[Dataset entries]

□ □ □ □ □ □ □

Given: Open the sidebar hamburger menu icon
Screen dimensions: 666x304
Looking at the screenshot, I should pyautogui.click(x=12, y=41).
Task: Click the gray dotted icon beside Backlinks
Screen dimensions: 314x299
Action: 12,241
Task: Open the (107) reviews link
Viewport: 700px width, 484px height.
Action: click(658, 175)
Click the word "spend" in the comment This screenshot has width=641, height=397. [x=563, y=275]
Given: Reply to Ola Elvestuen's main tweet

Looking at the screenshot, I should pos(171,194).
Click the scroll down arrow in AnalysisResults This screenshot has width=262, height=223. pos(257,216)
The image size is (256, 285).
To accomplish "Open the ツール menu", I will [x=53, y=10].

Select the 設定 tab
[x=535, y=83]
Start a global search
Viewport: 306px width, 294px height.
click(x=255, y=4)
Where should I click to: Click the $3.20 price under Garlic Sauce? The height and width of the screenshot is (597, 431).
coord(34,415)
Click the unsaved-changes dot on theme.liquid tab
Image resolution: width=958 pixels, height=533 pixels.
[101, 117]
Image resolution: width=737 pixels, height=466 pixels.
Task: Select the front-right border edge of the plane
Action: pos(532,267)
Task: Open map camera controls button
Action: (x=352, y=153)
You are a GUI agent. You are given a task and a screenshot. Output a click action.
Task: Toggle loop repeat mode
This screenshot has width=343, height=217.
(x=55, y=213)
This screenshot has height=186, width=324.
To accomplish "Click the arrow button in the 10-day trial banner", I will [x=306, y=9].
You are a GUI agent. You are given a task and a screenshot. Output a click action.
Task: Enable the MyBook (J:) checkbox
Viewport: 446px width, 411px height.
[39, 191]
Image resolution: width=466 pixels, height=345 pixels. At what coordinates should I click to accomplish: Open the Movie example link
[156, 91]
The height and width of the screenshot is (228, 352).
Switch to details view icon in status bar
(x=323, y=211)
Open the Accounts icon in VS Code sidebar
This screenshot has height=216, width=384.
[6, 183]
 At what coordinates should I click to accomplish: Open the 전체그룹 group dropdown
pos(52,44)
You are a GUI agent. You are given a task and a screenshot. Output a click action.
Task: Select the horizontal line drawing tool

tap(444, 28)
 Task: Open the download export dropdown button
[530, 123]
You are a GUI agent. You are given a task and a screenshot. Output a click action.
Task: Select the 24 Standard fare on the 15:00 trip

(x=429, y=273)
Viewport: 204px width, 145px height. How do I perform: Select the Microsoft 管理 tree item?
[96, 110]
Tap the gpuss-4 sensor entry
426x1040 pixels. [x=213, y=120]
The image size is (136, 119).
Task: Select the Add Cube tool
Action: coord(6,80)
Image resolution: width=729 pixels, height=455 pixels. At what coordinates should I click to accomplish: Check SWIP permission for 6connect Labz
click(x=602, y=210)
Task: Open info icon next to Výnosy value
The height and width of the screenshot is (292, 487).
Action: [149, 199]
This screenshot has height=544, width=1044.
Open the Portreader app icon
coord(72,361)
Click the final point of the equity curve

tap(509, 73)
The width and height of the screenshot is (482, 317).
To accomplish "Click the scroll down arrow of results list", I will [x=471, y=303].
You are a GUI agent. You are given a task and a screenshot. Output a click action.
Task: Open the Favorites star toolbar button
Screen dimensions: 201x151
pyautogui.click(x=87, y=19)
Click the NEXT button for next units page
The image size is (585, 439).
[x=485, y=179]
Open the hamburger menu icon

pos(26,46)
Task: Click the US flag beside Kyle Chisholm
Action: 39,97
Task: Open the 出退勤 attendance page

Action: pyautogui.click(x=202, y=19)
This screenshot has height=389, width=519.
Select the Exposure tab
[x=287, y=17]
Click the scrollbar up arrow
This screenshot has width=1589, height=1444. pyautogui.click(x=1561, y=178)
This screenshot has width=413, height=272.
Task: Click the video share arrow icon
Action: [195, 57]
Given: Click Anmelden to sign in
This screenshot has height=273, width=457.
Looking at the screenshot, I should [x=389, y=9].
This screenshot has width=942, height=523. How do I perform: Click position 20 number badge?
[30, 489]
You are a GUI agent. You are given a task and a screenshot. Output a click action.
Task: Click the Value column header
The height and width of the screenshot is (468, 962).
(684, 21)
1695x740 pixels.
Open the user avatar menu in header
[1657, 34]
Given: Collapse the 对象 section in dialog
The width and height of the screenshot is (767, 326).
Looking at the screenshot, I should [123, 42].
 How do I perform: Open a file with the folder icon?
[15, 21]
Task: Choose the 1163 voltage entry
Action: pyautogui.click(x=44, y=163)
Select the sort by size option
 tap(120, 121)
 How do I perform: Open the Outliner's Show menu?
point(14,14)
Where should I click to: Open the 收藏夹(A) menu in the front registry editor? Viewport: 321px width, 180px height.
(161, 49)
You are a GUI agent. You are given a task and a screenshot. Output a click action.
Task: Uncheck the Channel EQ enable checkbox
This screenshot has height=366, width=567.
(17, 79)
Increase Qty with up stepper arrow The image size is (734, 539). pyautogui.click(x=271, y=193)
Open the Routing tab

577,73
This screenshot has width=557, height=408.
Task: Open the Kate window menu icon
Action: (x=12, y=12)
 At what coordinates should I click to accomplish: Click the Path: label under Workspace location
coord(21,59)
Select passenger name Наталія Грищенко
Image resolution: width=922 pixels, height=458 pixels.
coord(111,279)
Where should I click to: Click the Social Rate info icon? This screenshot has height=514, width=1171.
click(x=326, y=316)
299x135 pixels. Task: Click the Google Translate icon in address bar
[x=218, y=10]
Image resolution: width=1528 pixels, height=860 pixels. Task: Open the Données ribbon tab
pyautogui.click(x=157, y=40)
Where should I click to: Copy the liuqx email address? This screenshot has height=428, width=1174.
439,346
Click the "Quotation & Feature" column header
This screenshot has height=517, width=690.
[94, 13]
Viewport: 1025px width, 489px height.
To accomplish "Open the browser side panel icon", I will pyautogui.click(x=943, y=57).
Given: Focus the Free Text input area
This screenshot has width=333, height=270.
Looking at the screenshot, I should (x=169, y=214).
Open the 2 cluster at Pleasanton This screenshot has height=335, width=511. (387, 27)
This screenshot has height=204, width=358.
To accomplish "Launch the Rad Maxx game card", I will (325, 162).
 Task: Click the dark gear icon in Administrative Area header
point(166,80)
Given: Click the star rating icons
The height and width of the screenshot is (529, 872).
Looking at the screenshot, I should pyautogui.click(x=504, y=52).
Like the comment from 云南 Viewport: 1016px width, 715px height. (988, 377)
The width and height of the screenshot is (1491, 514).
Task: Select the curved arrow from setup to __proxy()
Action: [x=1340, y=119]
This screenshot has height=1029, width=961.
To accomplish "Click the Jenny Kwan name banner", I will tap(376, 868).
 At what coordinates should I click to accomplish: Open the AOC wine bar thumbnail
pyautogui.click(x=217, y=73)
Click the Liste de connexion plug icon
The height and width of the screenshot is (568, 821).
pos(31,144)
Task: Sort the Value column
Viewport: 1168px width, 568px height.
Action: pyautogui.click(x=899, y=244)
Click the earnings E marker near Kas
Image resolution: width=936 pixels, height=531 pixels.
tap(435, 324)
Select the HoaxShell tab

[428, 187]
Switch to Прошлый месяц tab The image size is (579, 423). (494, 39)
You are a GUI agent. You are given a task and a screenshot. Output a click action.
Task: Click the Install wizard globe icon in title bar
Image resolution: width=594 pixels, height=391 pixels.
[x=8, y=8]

□ □ □ □ □ □ □

*What you have to do*
Respond with one number only: how many lines of the data contain "sidebar".

*Answer box*
2